Merlin sits in silence, following the grain of the wood with a fingertip, rubbing at the weave of the tablecloth, until Hunith comes back to the table and sets two cups of coffee in front of them.
"I'm just worried," she says quietly. "But I do trust you, Merlin. I know you'll do what's right, whatever that is and wherever it will take you."
He looks up then, and their smiles meet as he reaches across the table to squeeze her hand.
xxx
Christmas Eve comes in grey and sullen. Merlin sits at the desk in his tiny room, finishing his letter to Arthur before he goes downstairs to have breakfast.
"You should go and see Freya," Hunith says over her porridge. "She asks after you."
Merlin nods, turning his teacup counterclockwise and watching the dregs swirl at the bottom of the reddish liquid. Outside the window the sky is the colour of lead, heavy with rain. Hunith is right, he should go and see Freya, but it's more awkward than she knows, more complicated than just seeing an old friend.
xxx
Freya is five years older than Merlin. At seventeen, she finds herself with child and refuses to reveal who the father is. The village is small and gossip is ripe, but this is a secret that won't let itself be uncovered. If Freya had had family somewhere, or money, she'd have gone away to have her baby, but as it is she has to stay, making the best of it because she has to, making virtue of necessity. And Hunith, who had found herself in the same situation thirteen years ago, takes her under her wing.

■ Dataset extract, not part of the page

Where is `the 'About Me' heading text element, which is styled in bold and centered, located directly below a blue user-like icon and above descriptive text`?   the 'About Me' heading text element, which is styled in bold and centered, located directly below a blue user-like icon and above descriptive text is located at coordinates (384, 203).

Merlin adores Freya, loves the baby too when it arrives. It's only as he gets older that he realises how pretty Freya is - or how lonely she is; it's only as he gets older that he notices the sadness in her eyes. Merlin knows about loneliness.
It's his final year at school and spring is covering the land with green. Daffodils dance by the walls and on the slopes, and the air is as sweet as it can only be in April when you are seventeen years old.

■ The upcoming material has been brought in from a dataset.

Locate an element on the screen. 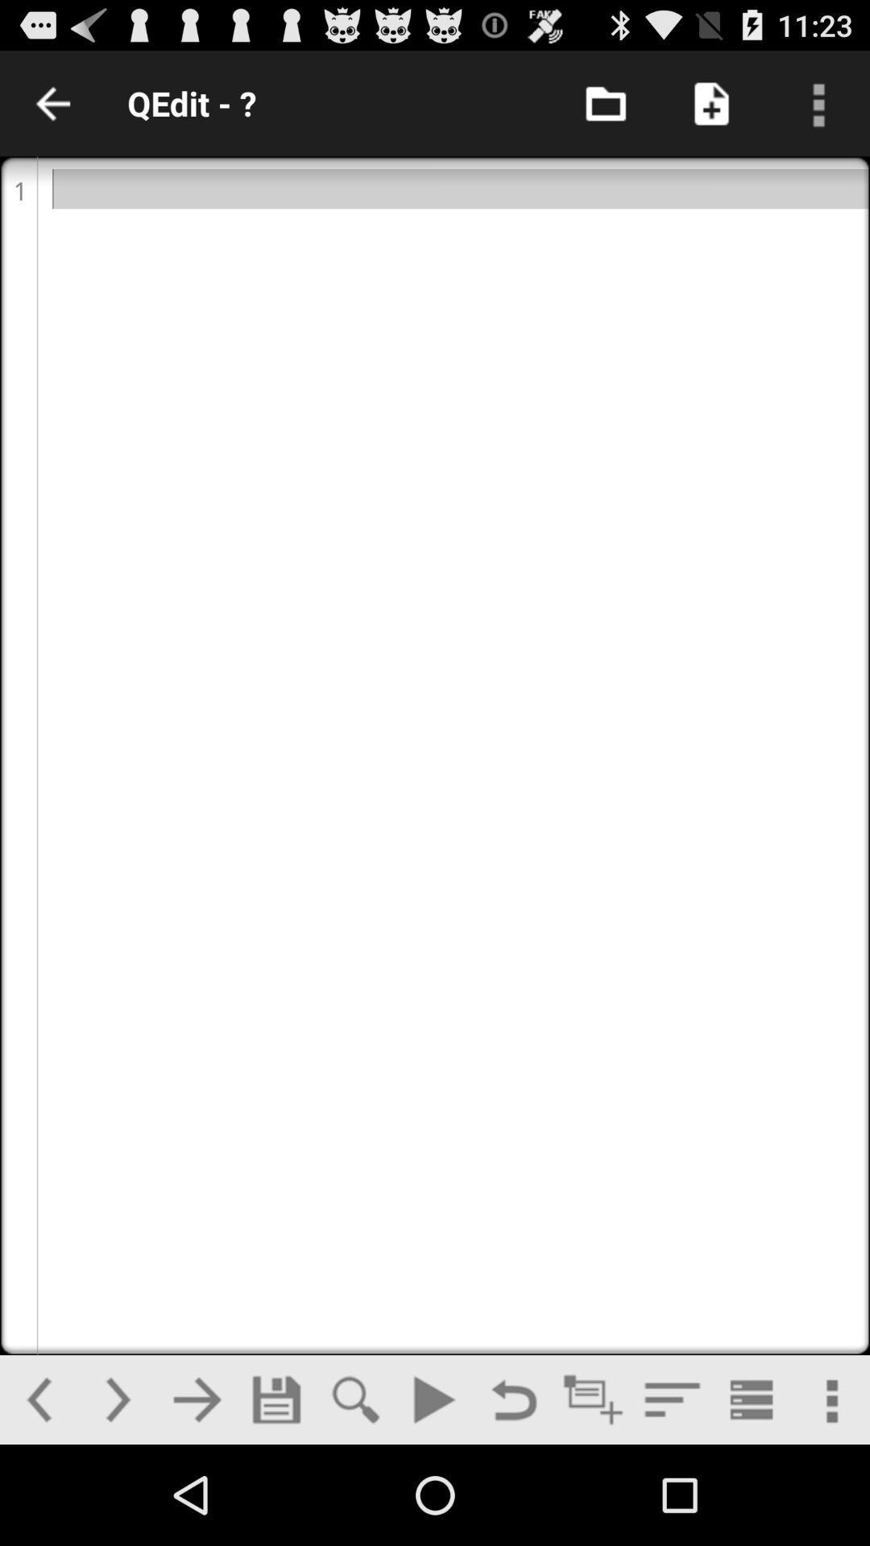  the arrow_forward icon is located at coordinates (117, 1497).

Merlin stands in the muddy patch behind Hunith's house, stealthily sharing a cigarette with Freya in the dark.
They're standing so close their arms are touching. Merlin feels it like a tingle, a faint electric current, and when he turns to look at Freya he sees her like he's never seen her. The light from the kitchen window touches her skin and hair and he is intensely aware of the curves of her body only inches away, her lips around the cigarette, her eyelashes casting shadows down her cheeks. Freya, who he knows so well and not at all; Freya who is brave and sad and whose loneliness speaks to his.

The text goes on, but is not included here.